Further application of UC-NMs in bioimaging was demonstrated using a fluorescence confocal microscope. HeLa cells were incubated with UC-NMs for 15 min, and cyan fluorescence was observed with 455–525 nm channels for Lu-1/BPEA and Lu-2/BPEA UC-NMs in the cytoplasm region upon excitation at either 405 or 543 nm (Fig. 4e and f). Two signals can be roughly merged (Fig. 4e and f column C), indicating that the UC luminescence at 455–525 nm originated from the TTA-UCNMs. To exclude the possible artefacts, a negative control experiment was conducted using nanomicelles loaded with BPEA only (no sensitizers) (Fig. S43a). Upon irradiation at 405 nm, strong luminescence was observed by the same channels, which was ascribed to the prompt fluorescence of BPEA. However, under irradiation of 561 nm, fluorescence was too weak to be detected. The above results clearly proved the upconversion imaging potential of TTA-UCNMs with Lu(III) porphyrinates as TTA-UC sensitizers, despite that the UC luminescence showed a limited signal-to-noise ratio (Fig. 4e and f, column B) and could not be completely overlapped with conventional fluorescence signals. We ascribe it to the instability of the nanomicelles, which resulted in the leakage of fluorescence and the permeation of oxygen.

In vitro cell imaging with up-converting mesoporous silica nanoparticles (UC-MSNs)

Considering the relatively low cytotoxicity and high stability of silica-based materials, we also prepared up-converting nanocapsules with mesoporous silica nanoparticles (MSNs). MSNs were prepared by following modification procedures described in the literature.42 The TTA-UC chromophore pair in methyl oleate oil, which can efficiently prevent oxygen quenching, was then infused into mesoporous silica nanoparticles (UC-MSNs, Fig. 5a).42 The TEM images indicated that the UC-MSN consists of uniform ellipsoidal nanoparticles with major/minor axis lengths of roughly 96/56 nm and 86/55 nm, for Lu-1/BPEA and Lu-2/BPEA UC-MSNs, respectively (Fig. 5b and S37–38).

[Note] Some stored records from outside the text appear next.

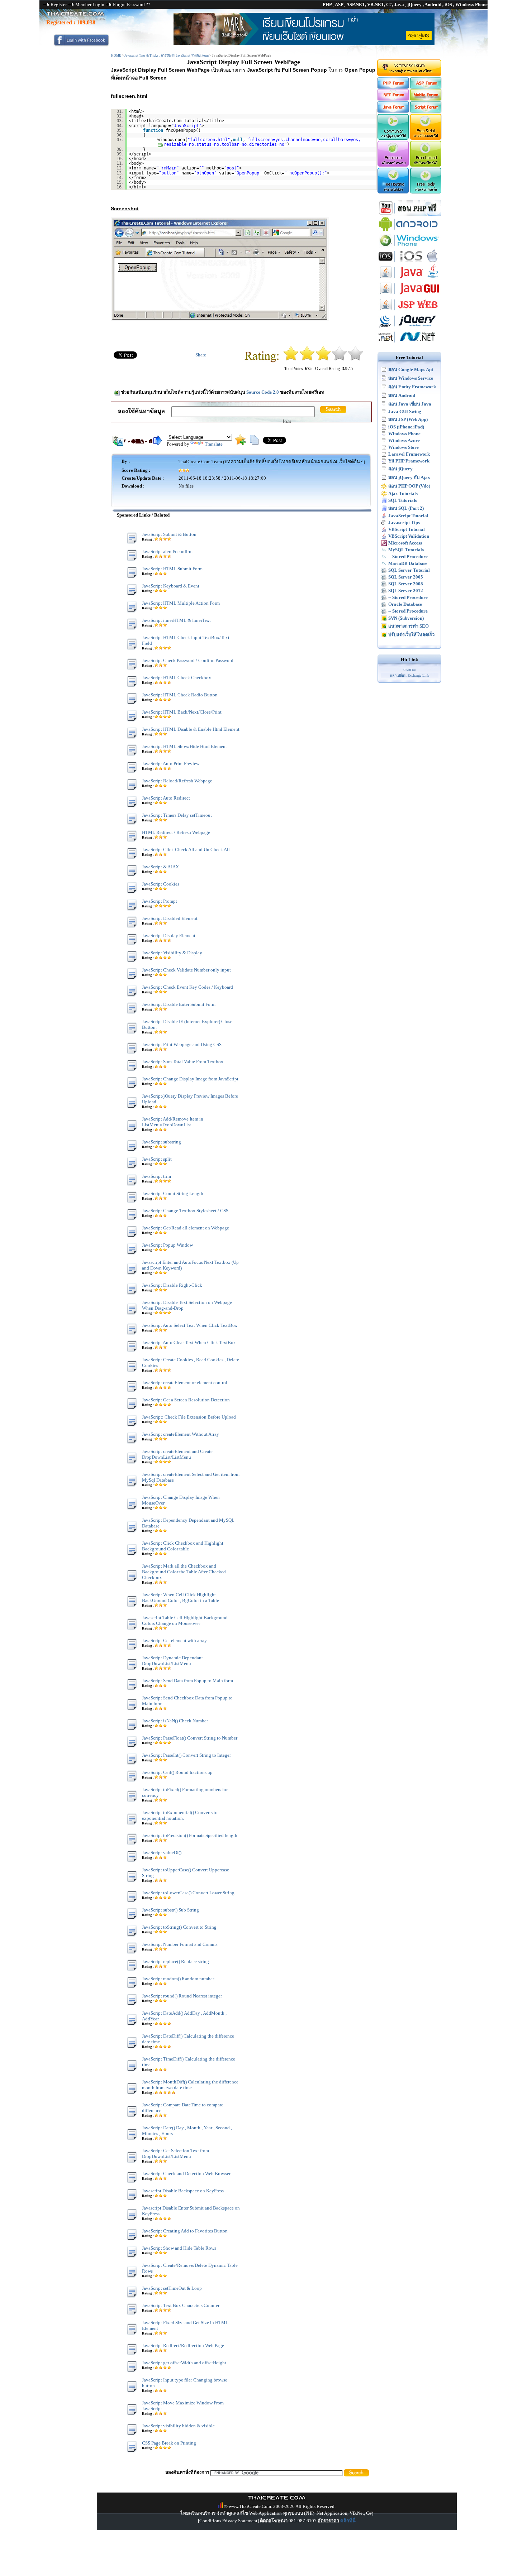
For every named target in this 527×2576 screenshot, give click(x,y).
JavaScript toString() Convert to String (179, 1927)
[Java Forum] (392, 111)
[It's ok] (323, 359)
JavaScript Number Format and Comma (180, 1944)
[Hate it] (291, 359)
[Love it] (355, 359)
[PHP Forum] (392, 87)
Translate (214, 444)
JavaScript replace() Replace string (175, 1961)
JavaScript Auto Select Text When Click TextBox (189, 1325)
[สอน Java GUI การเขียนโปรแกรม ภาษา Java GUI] (409, 295)
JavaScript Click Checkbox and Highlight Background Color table (182, 1545)
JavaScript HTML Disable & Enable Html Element (190, 729)
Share (200, 355)
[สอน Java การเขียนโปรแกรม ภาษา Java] (409, 279)
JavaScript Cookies (160, 884)
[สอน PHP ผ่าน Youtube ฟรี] (409, 214)
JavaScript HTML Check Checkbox (176, 677)
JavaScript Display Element (168, 935)
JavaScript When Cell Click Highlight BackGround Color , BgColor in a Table (180, 1597)
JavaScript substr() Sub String (170, 1910)
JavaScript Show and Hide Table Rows (179, 2248)
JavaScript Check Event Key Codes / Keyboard (187, 987)
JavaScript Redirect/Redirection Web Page (183, 2345)
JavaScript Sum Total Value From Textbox (182, 1061)
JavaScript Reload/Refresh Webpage (177, 780)
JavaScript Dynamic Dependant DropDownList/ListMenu (172, 1660)
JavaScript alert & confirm (167, 551)
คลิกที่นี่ (348, 2520)
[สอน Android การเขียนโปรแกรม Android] (409, 230)
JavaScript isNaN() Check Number (175, 1720)
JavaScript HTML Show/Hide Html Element (184, 746)
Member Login (89, 4)
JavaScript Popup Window (167, 1245)
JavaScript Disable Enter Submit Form (178, 1004)
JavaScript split (157, 1159)
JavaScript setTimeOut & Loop (172, 2288)
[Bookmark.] (240, 443)
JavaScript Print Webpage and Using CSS (182, 1044)
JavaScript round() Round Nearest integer (182, 1996)
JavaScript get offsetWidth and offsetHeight (184, 2362)
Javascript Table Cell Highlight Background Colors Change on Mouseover (185, 1620)
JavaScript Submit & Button (169, 534)
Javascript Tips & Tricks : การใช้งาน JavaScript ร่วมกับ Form (166, 55)
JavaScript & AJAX (160, 866)
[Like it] (339, 359)
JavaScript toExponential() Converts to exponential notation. (180, 1815)
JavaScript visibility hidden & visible (178, 2425)
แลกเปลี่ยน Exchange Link (409, 675)
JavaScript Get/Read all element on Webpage (185, 1228)
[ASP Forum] (426, 87)
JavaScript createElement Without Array (180, 1434)
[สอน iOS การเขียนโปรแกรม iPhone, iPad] (409, 262)
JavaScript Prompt (159, 901)
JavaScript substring (161, 1142)
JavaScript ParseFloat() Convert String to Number (189, 1738)
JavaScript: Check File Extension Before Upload (189, 1417)
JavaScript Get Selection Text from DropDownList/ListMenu (175, 2153)
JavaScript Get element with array (174, 1640)
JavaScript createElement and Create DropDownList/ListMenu (177, 1454)
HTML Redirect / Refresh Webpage (176, 832)
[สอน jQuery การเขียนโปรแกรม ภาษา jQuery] (409, 327)
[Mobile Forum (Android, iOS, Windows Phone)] (426, 99)
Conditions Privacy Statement (228, 2520)
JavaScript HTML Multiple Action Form (181, 603)
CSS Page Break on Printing (169, 2443)
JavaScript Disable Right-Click (172, 1285)
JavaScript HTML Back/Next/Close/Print (182, 712)
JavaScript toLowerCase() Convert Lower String (188, 1892)
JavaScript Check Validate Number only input (186, 970)
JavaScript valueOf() (161, 1852)
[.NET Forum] (392, 99)
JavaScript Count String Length (172, 1193)
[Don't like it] (307, 359)
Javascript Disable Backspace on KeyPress (183, 2190)
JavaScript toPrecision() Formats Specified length (189, 1835)
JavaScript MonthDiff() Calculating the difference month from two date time (190, 2084)
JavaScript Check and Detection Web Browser (186, 2173)
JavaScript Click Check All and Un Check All (186, 849)
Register (59, 4)
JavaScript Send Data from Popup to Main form (187, 1680)
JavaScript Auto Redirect (166, 798)
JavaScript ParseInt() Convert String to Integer (186, 1755)
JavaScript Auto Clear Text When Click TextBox (189, 1342)
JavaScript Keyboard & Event (170, 586)
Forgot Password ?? (131, 4)
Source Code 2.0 (262, 392)
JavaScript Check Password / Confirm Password (187, 660)
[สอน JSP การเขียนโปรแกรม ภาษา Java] (409, 311)
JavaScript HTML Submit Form (172, 568)
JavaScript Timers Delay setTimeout (177, 815)
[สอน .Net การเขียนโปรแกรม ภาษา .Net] (409, 343)
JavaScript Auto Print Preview (170, 763)
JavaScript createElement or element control (184, 1382)
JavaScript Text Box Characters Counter (180, 2305)
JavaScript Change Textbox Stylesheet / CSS (185, 1210)
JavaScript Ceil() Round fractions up (177, 1772)
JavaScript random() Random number (178, 1978)
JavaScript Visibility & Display (172, 952)
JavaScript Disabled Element (170, 918)
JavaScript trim (156, 1176)
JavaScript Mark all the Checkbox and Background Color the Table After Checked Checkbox (184, 1571)
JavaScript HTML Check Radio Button (180, 694)
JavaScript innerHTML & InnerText (176, 620)
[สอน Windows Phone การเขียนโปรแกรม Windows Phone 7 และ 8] (409, 246)
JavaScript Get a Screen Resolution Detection (186, 1399)
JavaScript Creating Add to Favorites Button (185, 2231)
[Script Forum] (426, 111)
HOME (116, 55)
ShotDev (409, 670)
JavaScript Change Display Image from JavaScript (190, 1078)
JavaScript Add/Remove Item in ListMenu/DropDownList (172, 1121)
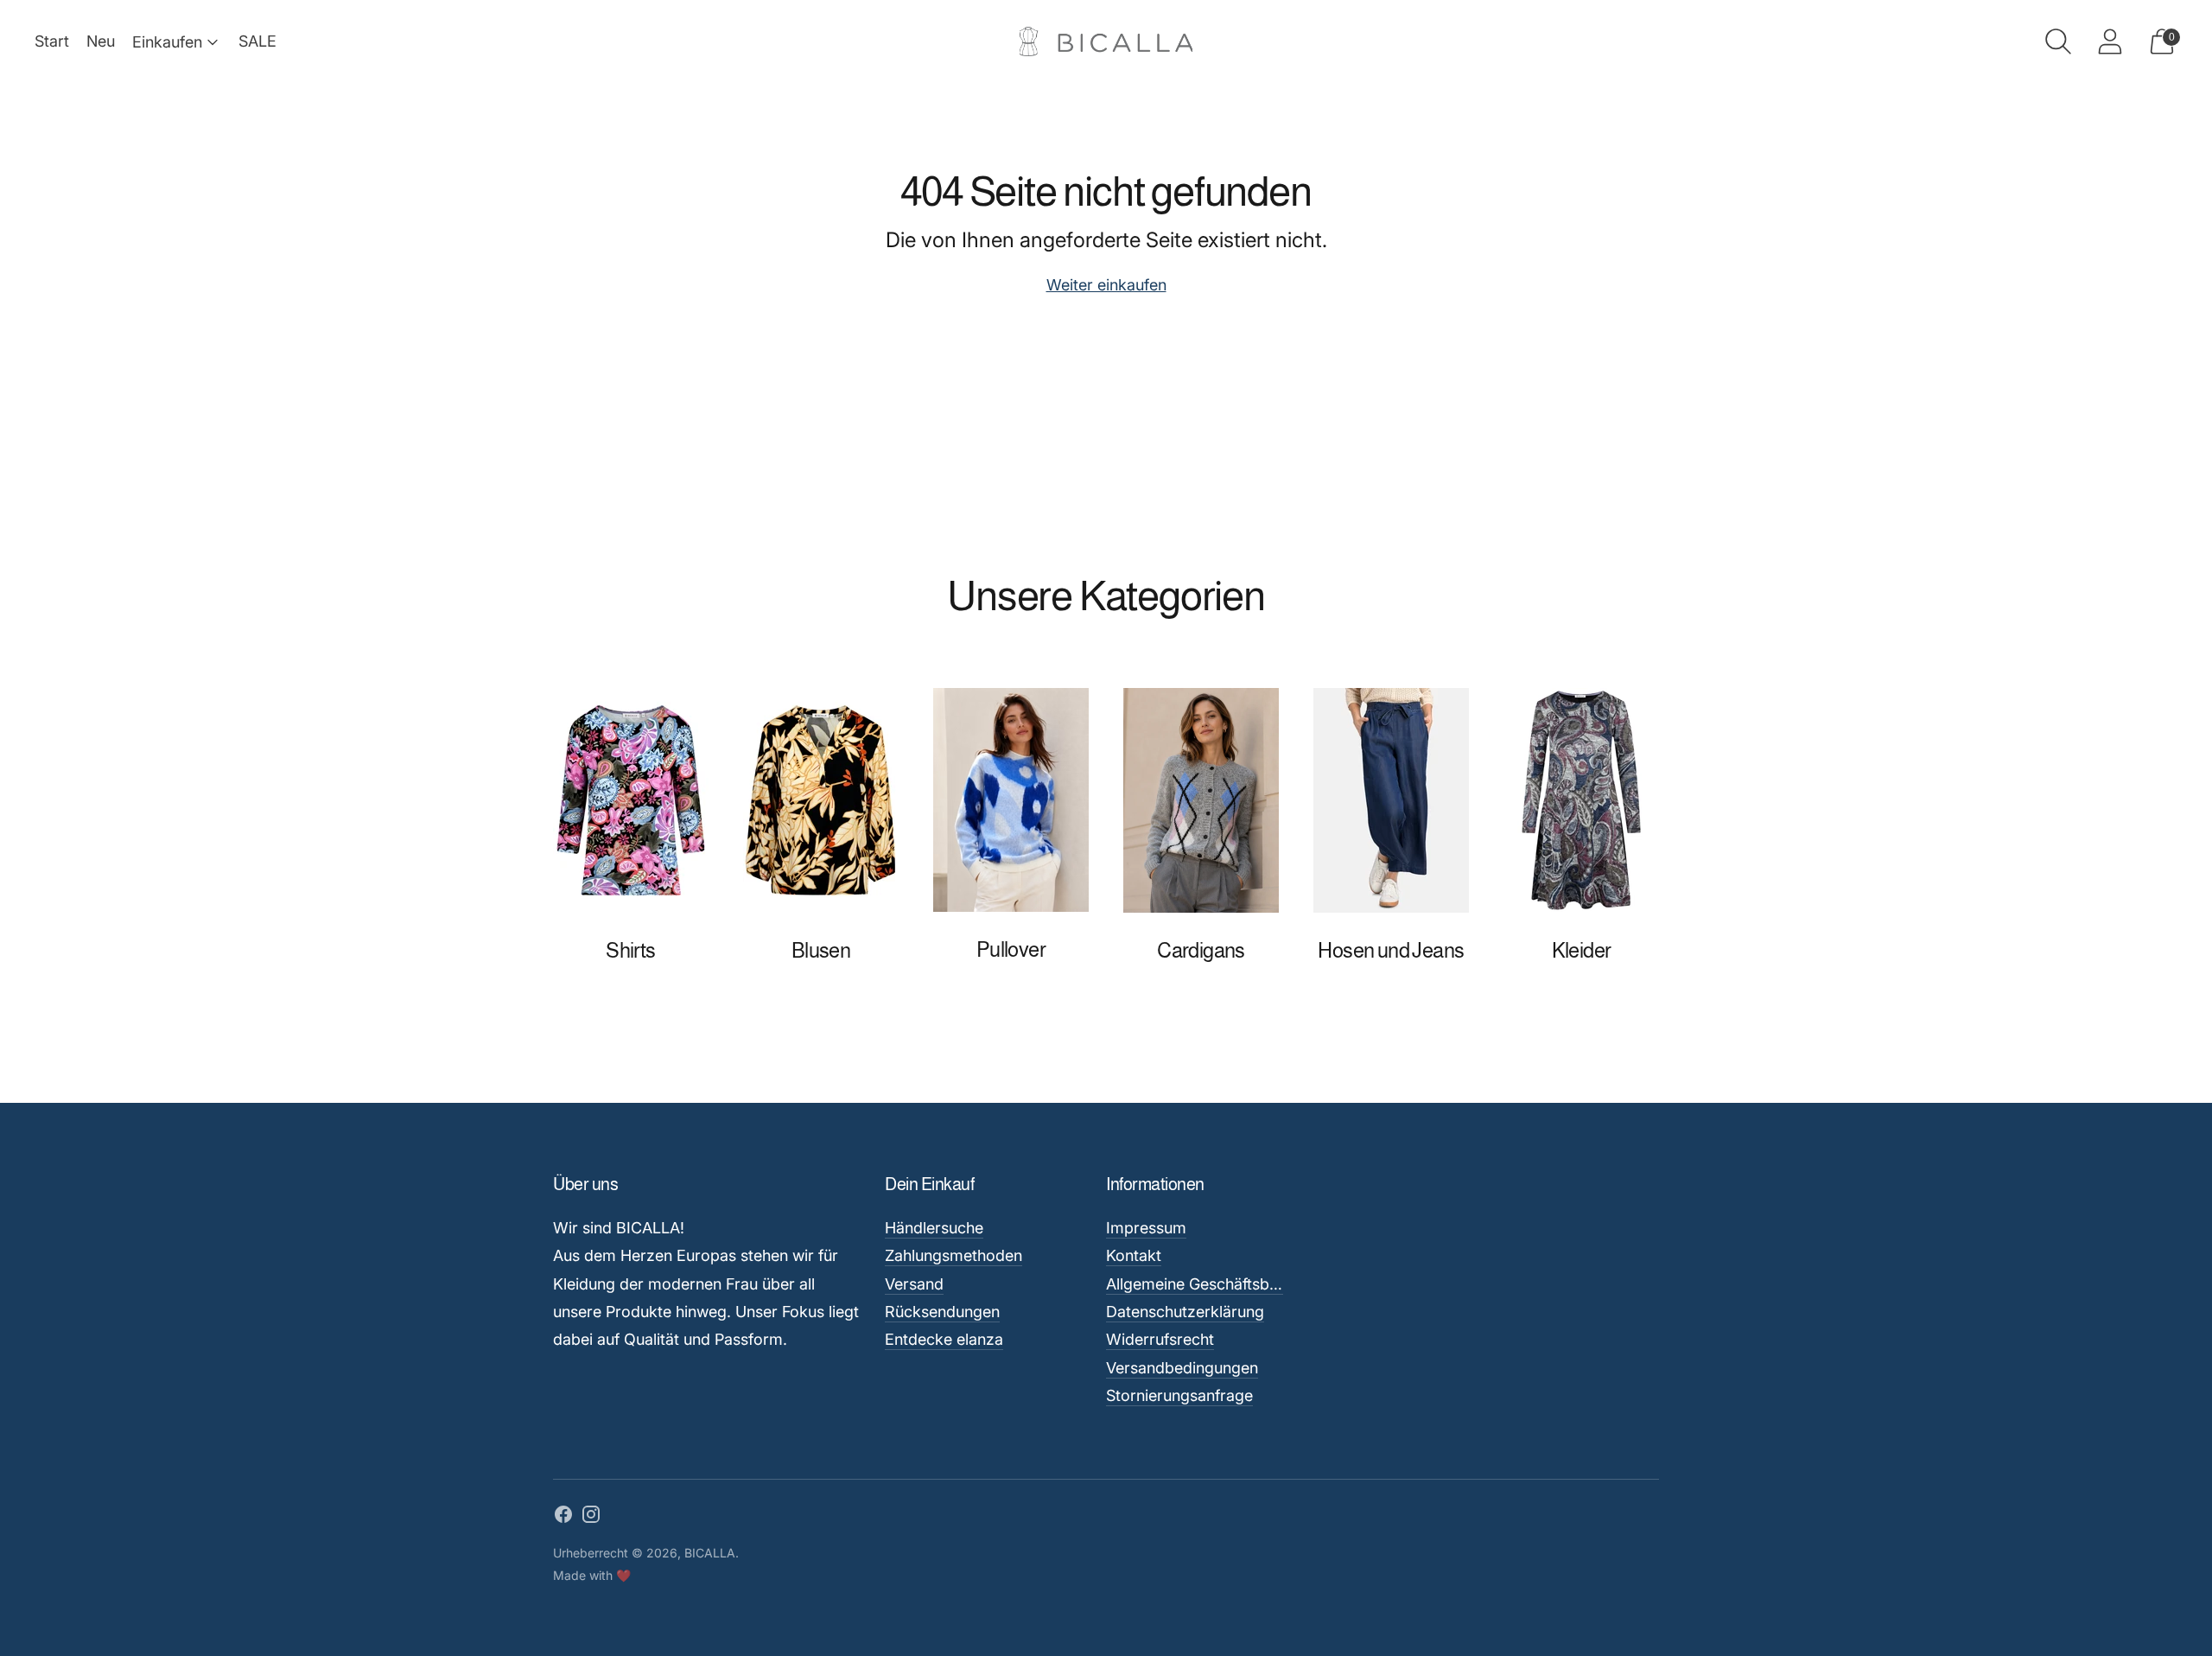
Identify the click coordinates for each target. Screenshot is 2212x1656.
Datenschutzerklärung (1185, 1312)
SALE (257, 41)
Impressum (1146, 1228)
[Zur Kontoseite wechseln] (2110, 41)
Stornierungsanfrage (1179, 1395)
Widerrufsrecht (1160, 1339)
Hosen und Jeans (1391, 950)
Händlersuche (934, 1228)
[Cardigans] (1201, 800)
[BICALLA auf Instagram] (591, 1518)
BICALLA (709, 1552)
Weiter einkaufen (1106, 285)
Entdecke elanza (944, 1339)
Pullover (1011, 949)
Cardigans (1201, 950)
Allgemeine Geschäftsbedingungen (1229, 1284)
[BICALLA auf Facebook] (563, 1518)
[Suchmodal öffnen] (2058, 41)
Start (52, 41)
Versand (914, 1284)
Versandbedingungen (1182, 1368)
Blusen (820, 950)
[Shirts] (631, 800)
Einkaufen (167, 42)
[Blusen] (821, 800)
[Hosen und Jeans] (1391, 800)
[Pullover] (1011, 800)
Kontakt (1133, 1255)
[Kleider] (1581, 800)
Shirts (630, 950)
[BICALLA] (1106, 42)
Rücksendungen (942, 1312)
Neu (100, 41)
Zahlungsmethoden (953, 1255)
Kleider (1581, 950)
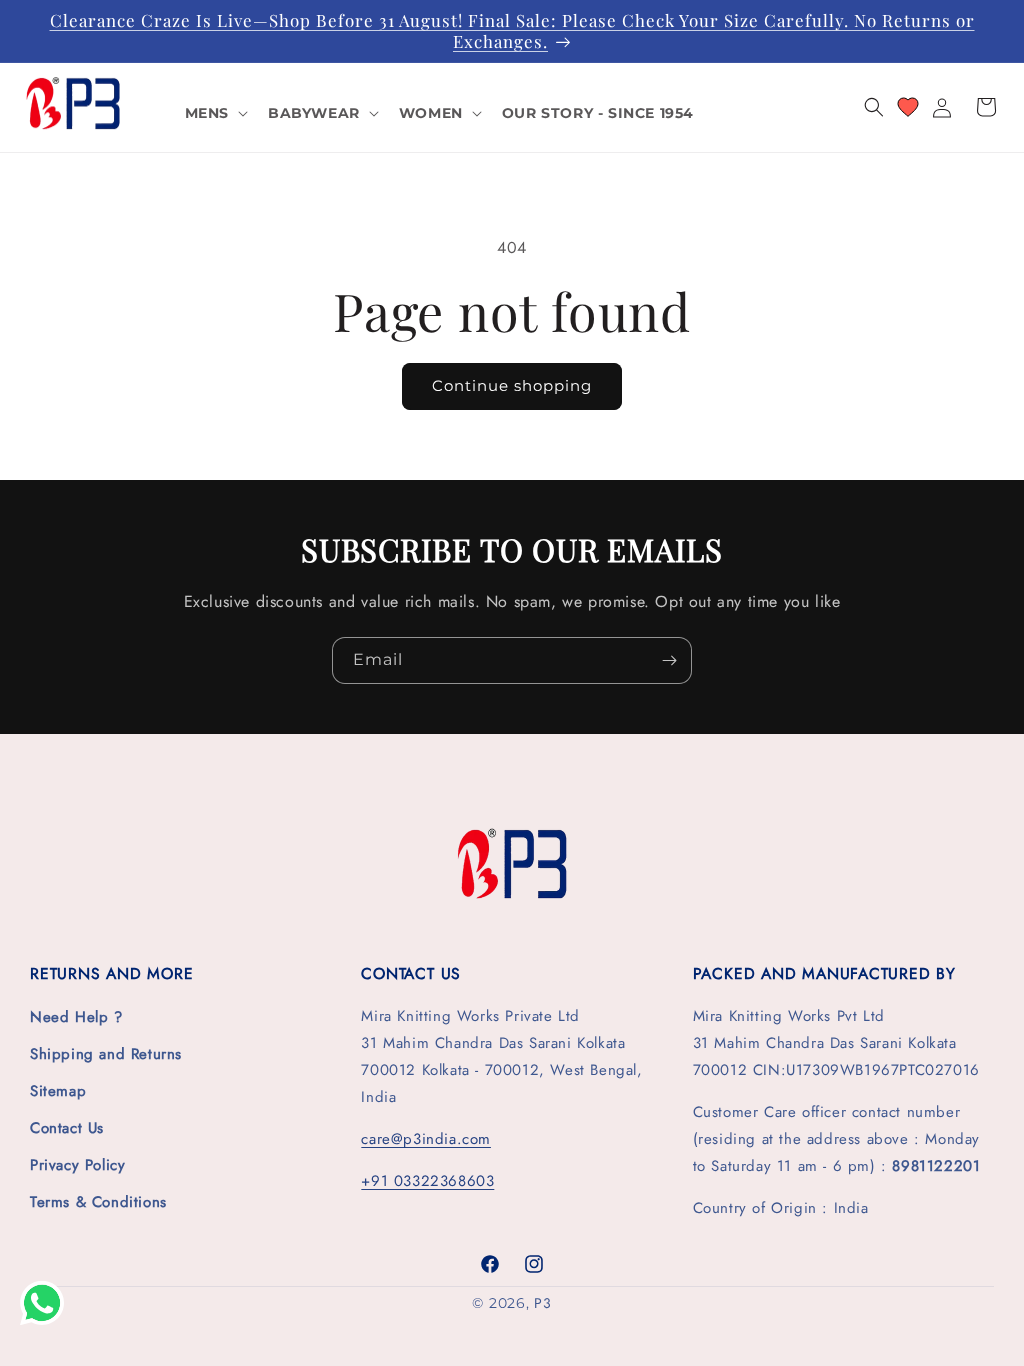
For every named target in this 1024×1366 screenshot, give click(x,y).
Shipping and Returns (106, 1054)
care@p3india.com (426, 1139)
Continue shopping (512, 385)
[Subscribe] (669, 660)
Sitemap (58, 1091)
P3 (542, 1303)
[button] (214, 113)
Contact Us (67, 1128)
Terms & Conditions (98, 1202)
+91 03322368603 (427, 1181)
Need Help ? (76, 1017)
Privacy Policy (77, 1165)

At higher magnification, well-defined channels can also be identified both in the bright and dark field images (Fig. 5c), with a pore diameter estimated to be ca. 3 nm. Black and white dots were observed to be implanted in the MSNs in the bright and dark fields, respectively, which exhibit a stripe pattern filling the pore structure (Fig. 5c and S38b). This should be the embedded chromophore pairs. As measured by the DLS technique, two groups of particles with average hydrodynamic diameters around (209 ± 4) and (438 ± 3) nm are observed with either UC-MSNs (Fig. 5d), which confirmed the nanorod morphology of UC-MSNs, and is in good agreement with the TEM result. As expected, UC-MSNs displayed upconversion emission similar to the UC-NMs in aqueous media upon excitation with a 561 nm laser (Fig. 5e), with UC quantum yields as 2.4% and 2.1% for Lu-1/BPEA and Lu-2/BPEA, respectively (480 mW cm−2). Compared with the corresponding UC-NMs, the ΦUCs doubled for up-converting mesoporous silica nanoparticles, and were comparable to previously reported water-soluble upconversion materials, including rare-earth UC nanophosphors and TTA-UC nanoparticles sensitized by d-block metal complexes.43 Therefore, we assumed that with better prepared nanoparticles, Lu(III) porphyrinates/BPEA can achieve a higher TTA-UC efficiency in aqueous solution.
image file: c8qi00477c-f5.tif
Fig. 5 (a) Illustration of the preparation scheme of UC-MSNs, and the sketch of the TTA-UC process in a single UC-MSN. (b) Transmission electron microscopy (TEM) image at 25k× magnification, (c) bright field (left) and dark field (right) TEM image at 60k× magnification, and (d) dynamic light scattering (DLS) of Lu-1/BPEA loaded UC-MSN. (e) Normalized absorption and emission spectra of Lu-1/BPEA loaded UC-MSN in water under an ambient atmosphere (λex = 561 nm, 480 mW cm−2). (f and g) Confocal fluorescence images of living HeLa cells with UC nanoparticles by a 455–525 nm channel under laser excitation at (A) 405 nm (red, prompt fluorescence); (B) 543 nm (green, upconverted fluorescence); and (C) merged images of (A) and (B). Rows f and g: images of UC-MSNs (incubated for 15 min) loaded with (f) Lu-1/BPEA and (g) Lu-2/BPEA (Presented with fake color; scale bar presents 20 μm).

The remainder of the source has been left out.